Data section Block Start

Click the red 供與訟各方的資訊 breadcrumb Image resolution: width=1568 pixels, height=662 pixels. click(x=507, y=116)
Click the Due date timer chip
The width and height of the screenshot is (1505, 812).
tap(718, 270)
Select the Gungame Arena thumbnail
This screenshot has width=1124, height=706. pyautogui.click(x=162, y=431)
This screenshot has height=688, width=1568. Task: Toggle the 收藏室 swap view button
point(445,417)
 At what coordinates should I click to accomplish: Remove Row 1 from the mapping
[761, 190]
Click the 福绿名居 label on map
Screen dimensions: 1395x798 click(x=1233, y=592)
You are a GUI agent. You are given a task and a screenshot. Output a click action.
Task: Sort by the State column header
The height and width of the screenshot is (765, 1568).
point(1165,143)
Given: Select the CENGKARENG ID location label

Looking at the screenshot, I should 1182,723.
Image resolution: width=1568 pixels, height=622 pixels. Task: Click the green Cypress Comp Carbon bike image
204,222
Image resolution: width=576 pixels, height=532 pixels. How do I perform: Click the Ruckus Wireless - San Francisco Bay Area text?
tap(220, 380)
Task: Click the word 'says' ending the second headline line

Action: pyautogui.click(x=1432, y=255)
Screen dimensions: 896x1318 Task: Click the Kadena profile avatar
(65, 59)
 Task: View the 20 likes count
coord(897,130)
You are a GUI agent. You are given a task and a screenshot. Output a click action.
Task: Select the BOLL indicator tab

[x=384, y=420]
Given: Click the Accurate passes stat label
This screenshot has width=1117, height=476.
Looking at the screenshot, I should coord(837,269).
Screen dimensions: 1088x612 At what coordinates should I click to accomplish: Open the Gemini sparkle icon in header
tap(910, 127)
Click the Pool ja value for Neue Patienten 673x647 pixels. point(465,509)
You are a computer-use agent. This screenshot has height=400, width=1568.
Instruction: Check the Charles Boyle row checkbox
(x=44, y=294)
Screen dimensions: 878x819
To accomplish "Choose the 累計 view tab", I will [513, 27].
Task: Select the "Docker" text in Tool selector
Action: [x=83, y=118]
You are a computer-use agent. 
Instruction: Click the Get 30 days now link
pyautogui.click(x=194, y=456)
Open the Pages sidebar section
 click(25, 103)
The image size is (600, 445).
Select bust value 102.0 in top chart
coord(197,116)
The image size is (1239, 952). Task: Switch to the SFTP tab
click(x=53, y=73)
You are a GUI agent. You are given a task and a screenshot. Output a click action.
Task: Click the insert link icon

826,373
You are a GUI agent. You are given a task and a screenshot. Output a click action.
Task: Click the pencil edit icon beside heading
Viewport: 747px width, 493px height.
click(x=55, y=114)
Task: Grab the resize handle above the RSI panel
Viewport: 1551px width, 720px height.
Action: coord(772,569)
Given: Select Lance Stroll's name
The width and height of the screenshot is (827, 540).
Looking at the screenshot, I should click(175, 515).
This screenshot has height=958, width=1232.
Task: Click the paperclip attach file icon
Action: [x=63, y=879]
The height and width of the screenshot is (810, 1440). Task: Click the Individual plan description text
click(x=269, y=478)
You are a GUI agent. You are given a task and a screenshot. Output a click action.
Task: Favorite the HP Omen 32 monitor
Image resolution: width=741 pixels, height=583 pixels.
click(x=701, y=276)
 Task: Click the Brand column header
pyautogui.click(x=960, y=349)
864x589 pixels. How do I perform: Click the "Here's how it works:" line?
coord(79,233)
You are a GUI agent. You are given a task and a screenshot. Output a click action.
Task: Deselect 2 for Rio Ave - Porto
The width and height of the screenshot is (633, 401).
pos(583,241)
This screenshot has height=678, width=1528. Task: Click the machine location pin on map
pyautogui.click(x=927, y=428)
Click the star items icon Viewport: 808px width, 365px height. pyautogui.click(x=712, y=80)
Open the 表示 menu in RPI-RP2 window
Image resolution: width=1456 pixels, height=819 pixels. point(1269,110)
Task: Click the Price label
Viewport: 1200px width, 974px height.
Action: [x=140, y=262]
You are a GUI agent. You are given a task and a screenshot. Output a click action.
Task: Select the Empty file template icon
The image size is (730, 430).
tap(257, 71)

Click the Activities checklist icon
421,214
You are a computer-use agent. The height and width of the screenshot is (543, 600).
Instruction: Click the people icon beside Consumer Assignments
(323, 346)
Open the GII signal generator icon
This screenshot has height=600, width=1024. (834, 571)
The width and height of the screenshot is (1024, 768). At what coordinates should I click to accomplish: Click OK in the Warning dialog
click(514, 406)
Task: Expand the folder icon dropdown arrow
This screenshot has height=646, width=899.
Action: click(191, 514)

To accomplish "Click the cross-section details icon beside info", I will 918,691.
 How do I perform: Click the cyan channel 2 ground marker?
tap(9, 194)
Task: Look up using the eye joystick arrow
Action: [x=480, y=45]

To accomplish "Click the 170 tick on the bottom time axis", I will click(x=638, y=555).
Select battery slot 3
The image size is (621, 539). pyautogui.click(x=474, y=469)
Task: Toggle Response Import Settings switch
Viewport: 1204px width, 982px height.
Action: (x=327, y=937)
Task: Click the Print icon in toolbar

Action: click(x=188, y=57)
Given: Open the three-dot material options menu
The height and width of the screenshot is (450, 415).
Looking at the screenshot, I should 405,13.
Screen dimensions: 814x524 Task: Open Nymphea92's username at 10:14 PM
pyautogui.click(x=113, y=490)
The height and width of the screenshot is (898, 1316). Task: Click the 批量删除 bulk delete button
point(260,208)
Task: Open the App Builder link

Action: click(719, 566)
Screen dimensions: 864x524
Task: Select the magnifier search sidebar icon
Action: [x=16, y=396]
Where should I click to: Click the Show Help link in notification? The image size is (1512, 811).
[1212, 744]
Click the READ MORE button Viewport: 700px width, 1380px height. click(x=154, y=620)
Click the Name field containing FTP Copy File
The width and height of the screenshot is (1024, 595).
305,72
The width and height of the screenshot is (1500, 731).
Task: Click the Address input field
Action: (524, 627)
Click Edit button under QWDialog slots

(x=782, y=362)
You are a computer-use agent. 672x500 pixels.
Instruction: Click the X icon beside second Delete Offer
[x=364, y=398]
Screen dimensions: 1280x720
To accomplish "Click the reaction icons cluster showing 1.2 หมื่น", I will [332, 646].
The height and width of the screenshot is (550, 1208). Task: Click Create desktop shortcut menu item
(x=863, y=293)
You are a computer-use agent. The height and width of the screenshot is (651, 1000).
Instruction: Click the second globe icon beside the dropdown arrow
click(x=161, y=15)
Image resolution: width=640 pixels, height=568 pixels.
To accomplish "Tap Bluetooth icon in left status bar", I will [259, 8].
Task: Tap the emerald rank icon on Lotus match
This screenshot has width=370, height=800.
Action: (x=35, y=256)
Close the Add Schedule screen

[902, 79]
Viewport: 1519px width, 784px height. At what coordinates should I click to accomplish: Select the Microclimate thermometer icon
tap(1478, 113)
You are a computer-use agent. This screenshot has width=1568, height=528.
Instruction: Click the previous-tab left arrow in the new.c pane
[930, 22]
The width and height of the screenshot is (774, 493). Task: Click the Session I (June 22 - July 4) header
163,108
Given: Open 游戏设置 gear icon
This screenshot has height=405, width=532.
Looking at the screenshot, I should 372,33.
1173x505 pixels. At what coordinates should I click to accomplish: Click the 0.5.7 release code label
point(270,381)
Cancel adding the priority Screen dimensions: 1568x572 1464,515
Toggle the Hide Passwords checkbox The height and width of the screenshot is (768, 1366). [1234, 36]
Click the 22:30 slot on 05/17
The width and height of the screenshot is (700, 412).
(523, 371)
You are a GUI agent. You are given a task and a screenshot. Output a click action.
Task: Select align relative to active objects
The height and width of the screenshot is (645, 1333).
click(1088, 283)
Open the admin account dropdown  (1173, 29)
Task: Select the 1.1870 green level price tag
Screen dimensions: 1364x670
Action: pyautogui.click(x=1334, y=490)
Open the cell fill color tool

Data section Block End

From the records above, extract exactly and only the lines that begin at the line with "Screen dimensions: 878x819" and stop after the line with "Task: Grab the".

Screen dimensions: 878x819
To accomplish "Choose the 累計 view tab", I will [513, 27].
Task: Select the "Docker" text in Tool selector
Action: [x=83, y=118]
You are a computer-use agent. 
Instruction: Click the Get 30 days now link
pyautogui.click(x=194, y=456)
Open the Pages sidebar section
 click(25, 103)
The image size is (600, 445).
Select bust value 102.0 in top chart
coord(197,116)
The image size is (1239, 952). Task: Switch to the SFTP tab
click(x=53, y=73)
You are a GUI agent. You are given a task and a screenshot. Output a click action.
Task: Click the insert link icon

826,373
You are a GUI agent. You are given a task and a screenshot. Output a click action.
Task: Click the pencil edit icon beside heading
Viewport: 747px width, 493px height.
click(x=55, y=114)
Task: Grab the resize handle above the RSI panel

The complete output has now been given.